- [Stated exercise]: In the rows starting with the line containing "The height and width of the screenshot is (737, 924)." and going on through the line containing "pos(837,828)", change every occurrence of "dropdown" to "drop-down list" and leave all else unaltered. Provide those rows only.

- [Data to process]:
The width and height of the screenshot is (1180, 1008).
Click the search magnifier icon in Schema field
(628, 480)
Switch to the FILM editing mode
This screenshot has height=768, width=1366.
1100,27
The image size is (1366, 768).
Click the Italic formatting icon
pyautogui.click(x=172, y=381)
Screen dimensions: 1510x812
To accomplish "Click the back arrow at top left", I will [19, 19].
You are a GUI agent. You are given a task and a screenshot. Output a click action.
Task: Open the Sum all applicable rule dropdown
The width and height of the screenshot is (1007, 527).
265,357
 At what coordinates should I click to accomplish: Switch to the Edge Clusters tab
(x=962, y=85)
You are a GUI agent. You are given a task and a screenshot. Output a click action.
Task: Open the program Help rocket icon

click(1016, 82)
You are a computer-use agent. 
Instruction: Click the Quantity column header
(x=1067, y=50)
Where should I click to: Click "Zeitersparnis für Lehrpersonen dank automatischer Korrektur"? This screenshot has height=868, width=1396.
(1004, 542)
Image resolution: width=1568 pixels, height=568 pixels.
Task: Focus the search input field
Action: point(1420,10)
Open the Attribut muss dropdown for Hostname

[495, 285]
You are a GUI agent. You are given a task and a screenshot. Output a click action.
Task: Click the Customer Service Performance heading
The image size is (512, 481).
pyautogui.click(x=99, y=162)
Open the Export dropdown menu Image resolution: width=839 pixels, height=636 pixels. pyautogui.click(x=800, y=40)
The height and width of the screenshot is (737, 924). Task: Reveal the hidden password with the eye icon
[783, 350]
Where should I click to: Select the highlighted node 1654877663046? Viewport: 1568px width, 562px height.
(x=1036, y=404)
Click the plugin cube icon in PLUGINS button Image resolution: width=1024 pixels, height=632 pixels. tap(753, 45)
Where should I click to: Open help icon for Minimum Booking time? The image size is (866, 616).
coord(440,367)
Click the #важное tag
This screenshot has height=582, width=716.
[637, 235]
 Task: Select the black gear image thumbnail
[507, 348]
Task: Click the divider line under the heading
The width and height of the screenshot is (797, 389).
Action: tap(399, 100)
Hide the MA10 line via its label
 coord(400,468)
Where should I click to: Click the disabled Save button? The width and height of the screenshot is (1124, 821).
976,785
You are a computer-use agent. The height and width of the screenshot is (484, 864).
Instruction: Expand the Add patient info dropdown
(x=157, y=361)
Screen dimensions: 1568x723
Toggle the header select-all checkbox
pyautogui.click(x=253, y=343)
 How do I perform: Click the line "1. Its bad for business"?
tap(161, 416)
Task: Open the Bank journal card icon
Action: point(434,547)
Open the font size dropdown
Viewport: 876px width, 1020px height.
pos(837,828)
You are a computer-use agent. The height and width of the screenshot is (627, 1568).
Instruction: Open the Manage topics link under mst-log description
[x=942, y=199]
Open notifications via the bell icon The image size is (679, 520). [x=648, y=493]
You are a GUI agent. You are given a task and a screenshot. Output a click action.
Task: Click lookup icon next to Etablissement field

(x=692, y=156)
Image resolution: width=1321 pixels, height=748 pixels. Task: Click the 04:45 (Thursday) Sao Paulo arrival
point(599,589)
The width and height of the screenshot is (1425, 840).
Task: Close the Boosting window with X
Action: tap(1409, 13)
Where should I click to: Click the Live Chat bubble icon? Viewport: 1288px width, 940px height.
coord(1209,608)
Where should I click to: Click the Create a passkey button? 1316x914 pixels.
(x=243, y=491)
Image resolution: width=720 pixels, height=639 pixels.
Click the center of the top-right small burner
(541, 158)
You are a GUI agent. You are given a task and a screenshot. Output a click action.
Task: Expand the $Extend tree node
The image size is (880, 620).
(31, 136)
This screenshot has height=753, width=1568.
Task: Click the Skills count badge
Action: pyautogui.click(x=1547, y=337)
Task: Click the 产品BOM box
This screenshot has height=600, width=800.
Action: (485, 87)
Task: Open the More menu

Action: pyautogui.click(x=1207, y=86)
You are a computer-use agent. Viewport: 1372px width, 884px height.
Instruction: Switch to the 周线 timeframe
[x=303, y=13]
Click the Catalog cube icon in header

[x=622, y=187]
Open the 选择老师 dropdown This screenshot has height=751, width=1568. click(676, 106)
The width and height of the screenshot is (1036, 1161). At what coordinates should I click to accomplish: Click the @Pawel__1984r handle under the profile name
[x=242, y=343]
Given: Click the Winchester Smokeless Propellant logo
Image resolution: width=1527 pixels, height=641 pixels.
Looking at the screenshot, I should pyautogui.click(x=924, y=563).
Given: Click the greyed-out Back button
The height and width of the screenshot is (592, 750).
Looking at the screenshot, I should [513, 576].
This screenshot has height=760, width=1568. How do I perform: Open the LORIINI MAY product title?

- [Solution to the exercise]:
The height and width of the screenshot is (737, 924). Task: Reveal the hidden password with the eye icon
[783, 350]
Where should I click to: Select the highlighted node 1654877663046? Viewport: 1568px width, 562px height.
(x=1036, y=404)
Click the plugin cube icon in PLUGINS button Image resolution: width=1024 pixels, height=632 pixels. tap(753, 45)
Where should I click to: Open help icon for Minimum Booking time? The image size is (866, 616).
coord(440,367)
Click the #важное tag
This screenshot has height=582, width=716.
[637, 235]
 Task: Select the black gear image thumbnail
[507, 348]
Task: Click the divider line under the heading
The width and height of the screenshot is (797, 389).
Action: tap(399, 100)
Hide the MA10 line via its label
 coord(400,468)
Where should I click to: Click the disabled Save button? The width and height of the screenshot is (1124, 821).
976,785
You are a computer-use agent. The height and width of the screenshot is (484, 864).
Instruction: Expand the Add patient info drop-down list
(x=157, y=361)
Screen dimensions: 1568x723
Toggle the header select-all checkbox
pyautogui.click(x=253, y=343)
 How do I perform: Click the line "1. Its bad for business"?
tap(161, 416)
Task: Open the Bank journal card icon
Action: point(434,547)
Open the font size drop-down list
Viewport: 876px width, 1020px height.
pos(837,828)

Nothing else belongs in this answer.